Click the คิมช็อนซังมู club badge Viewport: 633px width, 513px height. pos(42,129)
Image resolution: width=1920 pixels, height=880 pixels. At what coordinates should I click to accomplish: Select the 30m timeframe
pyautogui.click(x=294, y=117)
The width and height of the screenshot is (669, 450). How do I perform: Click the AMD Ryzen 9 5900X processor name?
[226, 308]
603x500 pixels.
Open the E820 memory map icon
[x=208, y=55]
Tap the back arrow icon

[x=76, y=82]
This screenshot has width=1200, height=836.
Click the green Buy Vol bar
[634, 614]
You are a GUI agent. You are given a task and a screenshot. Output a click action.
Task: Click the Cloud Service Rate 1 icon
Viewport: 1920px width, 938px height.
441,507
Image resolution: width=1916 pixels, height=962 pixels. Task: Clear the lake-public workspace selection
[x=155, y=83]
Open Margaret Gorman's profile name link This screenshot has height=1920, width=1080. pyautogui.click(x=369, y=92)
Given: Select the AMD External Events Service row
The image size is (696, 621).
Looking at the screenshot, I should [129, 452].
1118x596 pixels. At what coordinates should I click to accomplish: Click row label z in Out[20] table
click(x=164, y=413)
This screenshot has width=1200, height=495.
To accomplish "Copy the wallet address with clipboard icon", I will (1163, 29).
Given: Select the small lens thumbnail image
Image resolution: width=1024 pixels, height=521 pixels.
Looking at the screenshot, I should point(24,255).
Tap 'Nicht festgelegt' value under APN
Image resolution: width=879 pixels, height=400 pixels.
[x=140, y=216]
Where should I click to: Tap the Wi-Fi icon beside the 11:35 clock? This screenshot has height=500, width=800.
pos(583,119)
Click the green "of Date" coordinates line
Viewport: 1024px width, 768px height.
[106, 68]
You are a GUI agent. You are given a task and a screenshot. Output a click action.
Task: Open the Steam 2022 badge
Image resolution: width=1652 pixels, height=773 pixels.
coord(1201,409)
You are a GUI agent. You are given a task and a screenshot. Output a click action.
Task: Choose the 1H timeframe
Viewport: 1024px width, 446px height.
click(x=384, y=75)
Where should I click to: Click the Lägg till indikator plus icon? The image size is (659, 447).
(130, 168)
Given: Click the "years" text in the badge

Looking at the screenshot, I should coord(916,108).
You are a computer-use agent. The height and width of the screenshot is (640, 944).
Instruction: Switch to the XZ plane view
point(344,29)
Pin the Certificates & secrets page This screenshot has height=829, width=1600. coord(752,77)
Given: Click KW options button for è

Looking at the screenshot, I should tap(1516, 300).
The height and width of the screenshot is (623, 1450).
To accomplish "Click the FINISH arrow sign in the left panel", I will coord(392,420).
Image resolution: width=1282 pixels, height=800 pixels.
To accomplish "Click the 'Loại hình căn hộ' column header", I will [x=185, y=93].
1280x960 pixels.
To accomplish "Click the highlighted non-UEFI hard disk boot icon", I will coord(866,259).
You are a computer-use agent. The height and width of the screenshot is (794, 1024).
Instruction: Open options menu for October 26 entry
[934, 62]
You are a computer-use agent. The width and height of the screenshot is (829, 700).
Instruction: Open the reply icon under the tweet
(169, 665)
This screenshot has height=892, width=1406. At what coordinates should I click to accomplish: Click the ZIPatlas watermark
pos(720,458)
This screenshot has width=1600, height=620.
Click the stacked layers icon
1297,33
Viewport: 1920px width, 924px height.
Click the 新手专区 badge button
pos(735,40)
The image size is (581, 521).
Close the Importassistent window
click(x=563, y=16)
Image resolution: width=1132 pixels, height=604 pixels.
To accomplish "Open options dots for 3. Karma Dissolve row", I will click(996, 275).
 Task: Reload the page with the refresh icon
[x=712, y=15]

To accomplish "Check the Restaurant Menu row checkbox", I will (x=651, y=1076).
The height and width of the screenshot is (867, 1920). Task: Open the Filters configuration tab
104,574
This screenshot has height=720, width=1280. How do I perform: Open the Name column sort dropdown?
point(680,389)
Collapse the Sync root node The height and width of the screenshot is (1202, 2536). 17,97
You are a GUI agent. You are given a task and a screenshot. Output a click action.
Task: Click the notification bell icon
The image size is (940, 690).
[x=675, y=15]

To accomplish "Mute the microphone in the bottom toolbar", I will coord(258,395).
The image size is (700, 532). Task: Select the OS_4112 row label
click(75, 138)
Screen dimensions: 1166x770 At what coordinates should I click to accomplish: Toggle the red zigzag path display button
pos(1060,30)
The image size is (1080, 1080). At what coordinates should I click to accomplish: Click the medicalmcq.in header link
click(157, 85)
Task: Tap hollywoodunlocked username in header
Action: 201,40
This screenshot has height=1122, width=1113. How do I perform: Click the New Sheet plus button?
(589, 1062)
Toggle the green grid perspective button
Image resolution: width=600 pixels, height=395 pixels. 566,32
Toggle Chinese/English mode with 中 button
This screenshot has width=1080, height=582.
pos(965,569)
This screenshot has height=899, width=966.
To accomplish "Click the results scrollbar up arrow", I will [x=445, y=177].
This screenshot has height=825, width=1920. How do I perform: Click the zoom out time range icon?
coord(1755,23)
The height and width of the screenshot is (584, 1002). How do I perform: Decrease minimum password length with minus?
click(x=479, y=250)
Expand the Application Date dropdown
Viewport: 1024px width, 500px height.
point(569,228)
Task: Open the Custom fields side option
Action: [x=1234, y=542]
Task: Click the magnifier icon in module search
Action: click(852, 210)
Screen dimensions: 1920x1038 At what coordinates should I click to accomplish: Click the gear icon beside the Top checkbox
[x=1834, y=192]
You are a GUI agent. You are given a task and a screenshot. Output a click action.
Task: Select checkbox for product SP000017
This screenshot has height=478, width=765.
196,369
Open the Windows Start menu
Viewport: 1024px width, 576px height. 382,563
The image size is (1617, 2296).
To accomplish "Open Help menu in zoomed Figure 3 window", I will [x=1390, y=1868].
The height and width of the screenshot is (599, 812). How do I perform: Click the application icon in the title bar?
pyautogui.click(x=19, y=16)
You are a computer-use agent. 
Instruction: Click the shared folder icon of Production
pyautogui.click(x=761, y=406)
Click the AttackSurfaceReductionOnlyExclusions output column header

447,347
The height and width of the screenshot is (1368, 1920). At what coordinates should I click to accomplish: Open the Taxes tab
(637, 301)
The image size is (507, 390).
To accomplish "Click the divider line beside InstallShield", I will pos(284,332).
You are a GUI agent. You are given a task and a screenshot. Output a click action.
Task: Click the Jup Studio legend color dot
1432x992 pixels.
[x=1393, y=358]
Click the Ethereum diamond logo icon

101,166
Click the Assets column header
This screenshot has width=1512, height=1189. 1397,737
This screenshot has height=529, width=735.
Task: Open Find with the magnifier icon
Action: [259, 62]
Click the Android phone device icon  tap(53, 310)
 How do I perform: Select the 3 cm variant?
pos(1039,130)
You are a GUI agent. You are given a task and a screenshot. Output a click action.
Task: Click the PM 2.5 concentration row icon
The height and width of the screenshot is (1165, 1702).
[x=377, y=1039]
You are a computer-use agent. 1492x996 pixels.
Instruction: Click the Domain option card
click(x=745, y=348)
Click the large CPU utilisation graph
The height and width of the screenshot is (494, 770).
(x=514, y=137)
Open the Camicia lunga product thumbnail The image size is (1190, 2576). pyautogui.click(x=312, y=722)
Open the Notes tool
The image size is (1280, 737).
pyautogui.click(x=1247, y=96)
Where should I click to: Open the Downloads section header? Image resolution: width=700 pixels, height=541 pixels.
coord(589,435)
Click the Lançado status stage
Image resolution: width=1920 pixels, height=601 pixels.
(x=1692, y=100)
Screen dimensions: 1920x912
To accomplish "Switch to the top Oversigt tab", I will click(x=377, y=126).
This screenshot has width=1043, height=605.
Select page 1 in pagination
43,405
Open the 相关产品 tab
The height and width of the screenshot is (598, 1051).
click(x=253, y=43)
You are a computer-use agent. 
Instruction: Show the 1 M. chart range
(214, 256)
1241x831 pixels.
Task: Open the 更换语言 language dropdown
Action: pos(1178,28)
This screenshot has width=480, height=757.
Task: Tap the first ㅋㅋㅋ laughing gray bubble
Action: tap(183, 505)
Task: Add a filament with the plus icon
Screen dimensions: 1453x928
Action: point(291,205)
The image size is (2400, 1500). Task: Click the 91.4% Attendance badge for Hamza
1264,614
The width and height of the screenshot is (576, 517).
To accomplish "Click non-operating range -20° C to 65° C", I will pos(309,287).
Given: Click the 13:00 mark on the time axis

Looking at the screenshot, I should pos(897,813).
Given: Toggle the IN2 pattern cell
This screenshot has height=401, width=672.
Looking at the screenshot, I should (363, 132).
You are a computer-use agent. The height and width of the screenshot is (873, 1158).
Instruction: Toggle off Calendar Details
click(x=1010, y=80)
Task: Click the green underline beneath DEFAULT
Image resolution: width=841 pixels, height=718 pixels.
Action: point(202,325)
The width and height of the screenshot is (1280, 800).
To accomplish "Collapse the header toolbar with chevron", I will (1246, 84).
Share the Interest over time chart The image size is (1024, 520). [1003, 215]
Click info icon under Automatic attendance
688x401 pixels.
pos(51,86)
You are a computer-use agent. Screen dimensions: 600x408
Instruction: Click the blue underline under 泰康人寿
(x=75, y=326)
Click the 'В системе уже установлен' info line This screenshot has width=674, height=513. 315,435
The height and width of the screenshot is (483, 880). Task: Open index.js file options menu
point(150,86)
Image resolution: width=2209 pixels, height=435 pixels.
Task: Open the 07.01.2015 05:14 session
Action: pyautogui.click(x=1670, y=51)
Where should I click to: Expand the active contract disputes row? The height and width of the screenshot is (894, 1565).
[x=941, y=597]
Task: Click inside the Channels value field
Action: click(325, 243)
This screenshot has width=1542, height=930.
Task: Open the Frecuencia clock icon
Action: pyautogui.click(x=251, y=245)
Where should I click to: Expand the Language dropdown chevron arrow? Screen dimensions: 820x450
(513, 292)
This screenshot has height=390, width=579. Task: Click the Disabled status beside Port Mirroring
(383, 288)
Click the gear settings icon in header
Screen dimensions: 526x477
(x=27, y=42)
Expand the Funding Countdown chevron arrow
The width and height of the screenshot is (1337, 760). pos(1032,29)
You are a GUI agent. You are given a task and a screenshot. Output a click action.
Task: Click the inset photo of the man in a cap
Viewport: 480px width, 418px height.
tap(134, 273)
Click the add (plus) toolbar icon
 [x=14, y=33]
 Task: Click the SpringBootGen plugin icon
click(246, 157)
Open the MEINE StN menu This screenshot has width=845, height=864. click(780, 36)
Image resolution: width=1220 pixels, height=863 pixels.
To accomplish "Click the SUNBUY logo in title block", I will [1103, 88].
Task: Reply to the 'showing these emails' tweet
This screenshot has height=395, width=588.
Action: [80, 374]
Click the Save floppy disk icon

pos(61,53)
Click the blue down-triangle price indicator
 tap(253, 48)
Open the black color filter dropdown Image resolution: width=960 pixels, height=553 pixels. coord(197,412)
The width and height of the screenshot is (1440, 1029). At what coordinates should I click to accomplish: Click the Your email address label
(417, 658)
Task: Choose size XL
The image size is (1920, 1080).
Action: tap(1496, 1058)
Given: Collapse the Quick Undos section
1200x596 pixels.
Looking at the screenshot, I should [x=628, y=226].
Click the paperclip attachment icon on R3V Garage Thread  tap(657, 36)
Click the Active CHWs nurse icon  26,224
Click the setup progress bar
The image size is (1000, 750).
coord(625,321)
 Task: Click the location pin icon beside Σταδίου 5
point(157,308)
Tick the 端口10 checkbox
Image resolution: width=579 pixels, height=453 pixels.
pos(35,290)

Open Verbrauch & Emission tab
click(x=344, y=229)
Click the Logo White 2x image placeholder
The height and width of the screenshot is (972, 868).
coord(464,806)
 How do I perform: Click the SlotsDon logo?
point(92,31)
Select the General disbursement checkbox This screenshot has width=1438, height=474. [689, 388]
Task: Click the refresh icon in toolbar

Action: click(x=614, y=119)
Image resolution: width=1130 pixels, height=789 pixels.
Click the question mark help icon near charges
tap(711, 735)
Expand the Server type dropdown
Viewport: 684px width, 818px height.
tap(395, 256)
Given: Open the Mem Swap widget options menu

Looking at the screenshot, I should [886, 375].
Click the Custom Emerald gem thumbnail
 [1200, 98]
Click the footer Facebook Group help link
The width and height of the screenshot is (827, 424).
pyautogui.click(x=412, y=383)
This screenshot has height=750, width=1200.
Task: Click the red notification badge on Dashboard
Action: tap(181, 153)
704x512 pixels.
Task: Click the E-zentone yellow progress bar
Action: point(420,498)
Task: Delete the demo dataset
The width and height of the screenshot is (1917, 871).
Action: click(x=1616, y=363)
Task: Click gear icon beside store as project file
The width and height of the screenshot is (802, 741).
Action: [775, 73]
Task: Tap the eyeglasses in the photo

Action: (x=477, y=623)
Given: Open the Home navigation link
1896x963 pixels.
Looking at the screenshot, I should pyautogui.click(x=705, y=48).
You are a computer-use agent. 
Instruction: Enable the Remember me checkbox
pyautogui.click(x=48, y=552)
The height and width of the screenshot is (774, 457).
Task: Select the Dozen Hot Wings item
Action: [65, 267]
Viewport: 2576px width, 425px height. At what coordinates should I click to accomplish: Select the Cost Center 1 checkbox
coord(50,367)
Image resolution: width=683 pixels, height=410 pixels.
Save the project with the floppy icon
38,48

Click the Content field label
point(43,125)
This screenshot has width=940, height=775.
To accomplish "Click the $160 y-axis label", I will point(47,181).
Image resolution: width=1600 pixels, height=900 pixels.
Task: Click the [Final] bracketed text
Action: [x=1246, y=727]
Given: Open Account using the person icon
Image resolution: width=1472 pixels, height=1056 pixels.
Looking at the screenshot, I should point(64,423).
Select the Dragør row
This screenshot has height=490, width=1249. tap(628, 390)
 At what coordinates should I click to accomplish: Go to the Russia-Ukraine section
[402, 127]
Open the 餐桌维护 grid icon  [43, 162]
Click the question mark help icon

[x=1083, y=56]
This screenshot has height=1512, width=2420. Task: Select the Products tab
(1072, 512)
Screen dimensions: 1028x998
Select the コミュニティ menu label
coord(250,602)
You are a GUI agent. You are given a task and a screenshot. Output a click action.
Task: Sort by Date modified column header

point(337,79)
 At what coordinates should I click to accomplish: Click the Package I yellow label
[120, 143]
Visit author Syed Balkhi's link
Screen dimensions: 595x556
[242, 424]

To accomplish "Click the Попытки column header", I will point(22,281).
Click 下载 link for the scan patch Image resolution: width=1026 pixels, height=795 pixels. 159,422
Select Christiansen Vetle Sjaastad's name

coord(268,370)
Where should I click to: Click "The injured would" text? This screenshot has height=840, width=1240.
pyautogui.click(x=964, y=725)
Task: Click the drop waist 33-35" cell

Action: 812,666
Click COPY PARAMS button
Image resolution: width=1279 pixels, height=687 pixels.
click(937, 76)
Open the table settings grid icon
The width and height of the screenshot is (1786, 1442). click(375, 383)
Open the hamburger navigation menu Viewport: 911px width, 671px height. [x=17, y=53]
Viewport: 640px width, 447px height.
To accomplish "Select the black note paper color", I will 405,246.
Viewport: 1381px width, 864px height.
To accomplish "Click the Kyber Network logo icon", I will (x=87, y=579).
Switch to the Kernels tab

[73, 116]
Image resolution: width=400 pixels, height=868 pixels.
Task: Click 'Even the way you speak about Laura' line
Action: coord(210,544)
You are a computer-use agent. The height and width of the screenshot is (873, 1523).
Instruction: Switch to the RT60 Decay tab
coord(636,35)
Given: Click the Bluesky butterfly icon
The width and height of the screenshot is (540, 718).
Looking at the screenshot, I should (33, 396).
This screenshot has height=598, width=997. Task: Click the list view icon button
━━━━
Task directions:
Lines with the word "Collapse": how many appear in the data? State only the number.

Solution for this exercise:
3